(470h) Subspace Based Model Identification for Missing Data | AIChE

(470h) Subspace Based Model Identification for Missing Data

Authors 

Patel, N. - Presenter, McMaster University
Mhaskar, P., McMaster University
Corbett, B., McMaster University
Batch processes are important for a wide range of manufacturing industries such as chemicals, polymers, specialty glass, ceramics, and steel production. The recipe can be adjusted based on results from previous batches to maintain and promote quality control.[1] Economic considerations motivate the need for advanced batch process control strategies which, in turn, often necessitates a good process model. Recent advances in data storage technology have resulted in increased availability of accessible historical process data, making data-driven modeling more viable than before. Data driven modeling techniques however, often deal with several challenges ranging from process nonlinearity to incomplete data.

One problem that is particularly common when dealing with historical data is that of missing data where for certain time instances, process data is not recorded. In some cases, there are periods where an entire set of data is missing due to sensor failure or maintenance on the system. In other cases, the measurements contain large errors and need to be removed from the data set. A common occurrence of missing data in chemical engineering processes is when different sensors have different sampling periods. Thus, while there is continuous data from each sensor the measurements cannot be readily aligned with the other recorded variables.

Partial least squares (PLS) is a data-driven techniques that is often applied to industrial data, especially in cases for which missing data must be accounted for.[2-4] The inherent ability to handle missing data is one of the attributes that makes PLS an attractive method for modeling batch processes. The method identifies a time-varying model, and at its core, does not distinguish between output and input variables, which may limit its natural applicability for traditional model predictive control, and particularly applications where the process duration itself might be a decision variable.

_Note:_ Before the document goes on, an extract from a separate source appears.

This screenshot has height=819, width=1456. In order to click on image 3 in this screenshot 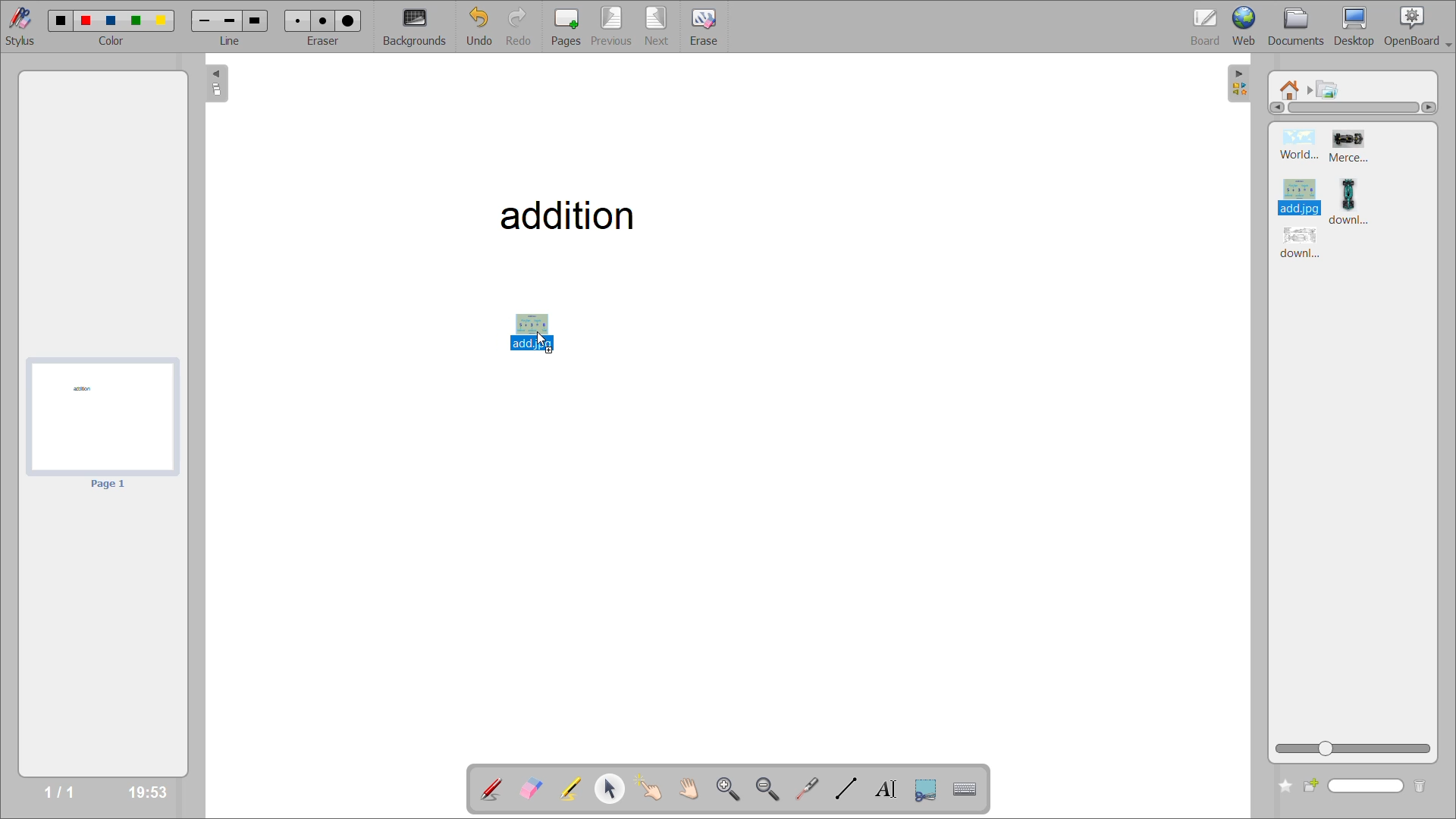, I will do `click(1296, 194)`.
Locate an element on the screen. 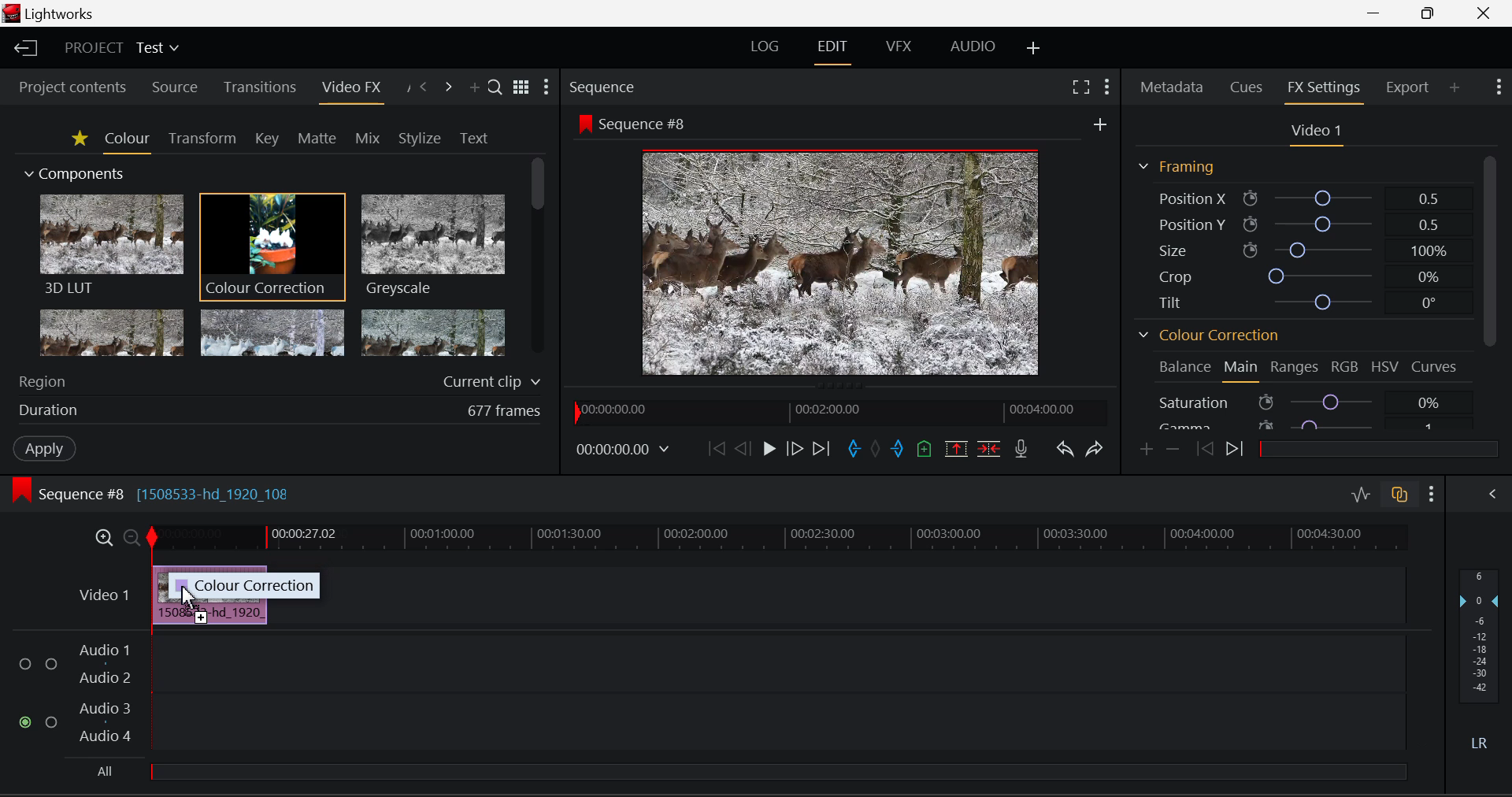 The height and width of the screenshot is (797, 1512). Cues is located at coordinates (1246, 87).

To address these issues, new approaches adapting existing subspace identification techniques[5-8] for batch processes have been proposed.[9,10] The present contribution focuses on adapting a recently proposed batch subspace identification approach.[9] In recent results, traditional subspace algorithm has been modified to use the same SVD method but for batch data with varying batch lengths.[11] In subspace identification methods, however, there are limited results that are able to directly handle the problem of missing data since SVD requires matrices to be full rank. Motivated by these considerations, this work presents a different approach to subspace identification that readily enables handing of missing data. The first step is to use latent variable methods (PCA followed by PLS) to identify a reduced dimensional space for the variables which accounts for missing data values. The second step replaces singular value decomposition with PCA to identify the states of the system. This proposed approach is demonstrated on a Polymethyl Methacrylate (PMMA) process as the motivating example. The proposed approach is shown to be more accurate in comparison to both mean replacement and linear interpolation techniques.

References

(1) Lee, K. S.; Lee, J. H. Iterative learning control-based batch process control technique for integrated control of end product properties and transient profiles of process variables. Journal of Process Control 2003, 13, 607 _ 621, Selected Papers from the sixth IFAC Symposium on Bridging Engineering with Science - DYCOPS - 6.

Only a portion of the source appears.